Fellow pastor Kevin DeYoung (University Reformed Church in East Lansing, Mich.) is the author of Crazy Busy: A (Mercifully) Short Book about a (Really) Big Problem (Crossway, 2013). It recently won ECPA’s 2014 Christian Book of the Year, as well as an Award of Merit in the Christian Living category in the 2014 Christianity Today Book Awards.

"Despite all of our technological advances, which make doing almost everything quicker and easier, most of us still feel like we are drowning in busyness,” says Justin Taylor, senior v-p and publisher for books at Crossway. “DeYoung's book comes along not as a here-today-gone-tomorrow quick-fix gimmick, but as a short, timely, and timeless book from a fellow Christian struggler who gives wise and winsome counsel on how to keep the main things the main thing."

Busy with books
InterVarsity Press released The Busy Christian’s Guide to Busyness by Tim Chester in 2006, as well as An Unhurried Life: Following Jesus’ Rhythms of Work and Rest (2013) by Alan Fadling, who confesses in the opening line, “I’m a recovering speed addict—and I don’t mean the drug.” It won a 2014 Christianity Today Book Award of Merit in the Spirituality category.

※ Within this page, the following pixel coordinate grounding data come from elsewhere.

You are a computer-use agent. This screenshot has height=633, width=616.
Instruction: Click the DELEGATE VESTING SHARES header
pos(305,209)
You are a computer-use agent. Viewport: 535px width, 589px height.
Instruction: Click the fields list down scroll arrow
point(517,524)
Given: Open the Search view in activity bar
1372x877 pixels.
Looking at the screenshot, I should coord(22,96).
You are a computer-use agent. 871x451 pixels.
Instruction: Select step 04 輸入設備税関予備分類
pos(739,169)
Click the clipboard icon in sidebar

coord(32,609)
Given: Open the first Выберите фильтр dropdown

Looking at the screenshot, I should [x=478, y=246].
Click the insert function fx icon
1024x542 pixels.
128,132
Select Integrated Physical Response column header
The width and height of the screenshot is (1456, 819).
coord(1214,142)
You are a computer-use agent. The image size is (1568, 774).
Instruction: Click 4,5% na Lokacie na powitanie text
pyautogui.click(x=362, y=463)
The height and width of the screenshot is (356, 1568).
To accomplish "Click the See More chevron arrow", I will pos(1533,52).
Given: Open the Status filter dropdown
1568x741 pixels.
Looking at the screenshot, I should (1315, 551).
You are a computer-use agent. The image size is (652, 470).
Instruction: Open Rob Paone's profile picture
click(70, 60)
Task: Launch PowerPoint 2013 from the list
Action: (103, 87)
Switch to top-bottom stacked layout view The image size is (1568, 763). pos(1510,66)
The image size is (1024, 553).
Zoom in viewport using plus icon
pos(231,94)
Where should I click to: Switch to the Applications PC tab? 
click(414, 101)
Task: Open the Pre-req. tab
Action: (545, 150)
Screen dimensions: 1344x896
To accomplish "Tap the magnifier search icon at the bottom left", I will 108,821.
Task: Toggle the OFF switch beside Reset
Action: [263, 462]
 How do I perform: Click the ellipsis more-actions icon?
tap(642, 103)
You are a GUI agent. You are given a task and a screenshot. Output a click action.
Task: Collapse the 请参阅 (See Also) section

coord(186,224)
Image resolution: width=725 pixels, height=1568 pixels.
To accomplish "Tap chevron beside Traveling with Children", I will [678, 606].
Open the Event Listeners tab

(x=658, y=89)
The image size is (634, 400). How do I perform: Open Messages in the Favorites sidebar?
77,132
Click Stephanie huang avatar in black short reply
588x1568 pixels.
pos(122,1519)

The quest to understand busyness and our addiction to it isn’t limited to Christian publishers. Brigid Schulte, a staff writer for The Washington Post, authored Overwhelmed: Work, Love, and Play When No One Has the Time (Sarah Crichton Books, Mar.), describing the stresses in our lives and telling us how to heal them.

The number of books specifically for busy mothers also grows. Gloria Furman (Glimpses of Grace: Treasuring the Gospel in Your Home) wrote Treasuring Christ When Your Hands are Full: Gospel Meditations for Busy Moms (Crossway, Mar.); Kimm Crandall is author of Christ in the Chaos: How the Gospel Changes Motherhood (Cruciform Press, 2013). Sarah Mae and Sally Clarkson authored Desperate: Hope for the Mom Who Needs to Breathe (Thomas Nelson, 2013).

Embracing the antidote
While busyness has become a topic of interest, its antidote—simplicity and rest—also has inspired books. Revell releases Finding Spiritual Whitespace: Awakening Your Soul to Rest by Bonnie Gray in June, and Baker Books publishes Relaxing with God: The Neglected Spiritual Discipline by Andrew Farley in July.

Theological works are addressing the issues of busyness and rest. IVP Praxis, a line for ministry leaders, offers Slow Church: Cultivating Community in the Patient Way of Jesus by C. Christopher Smith and John Pattison (June). In March, Baker Academic published Leisure and Spirituality: Biblical, Historical, and Contemporary Perspectives by Paul Heintzman as part of its Engaging Culture series.

Says Brady Boyd, “Most people remain busy because if they slow down they have to deal with issues of the heart. I want people to ask, ‘What are we doing, what can we stop doing, and why are we doing it?’ Workaholism has destroyed as many families as alcoholism.”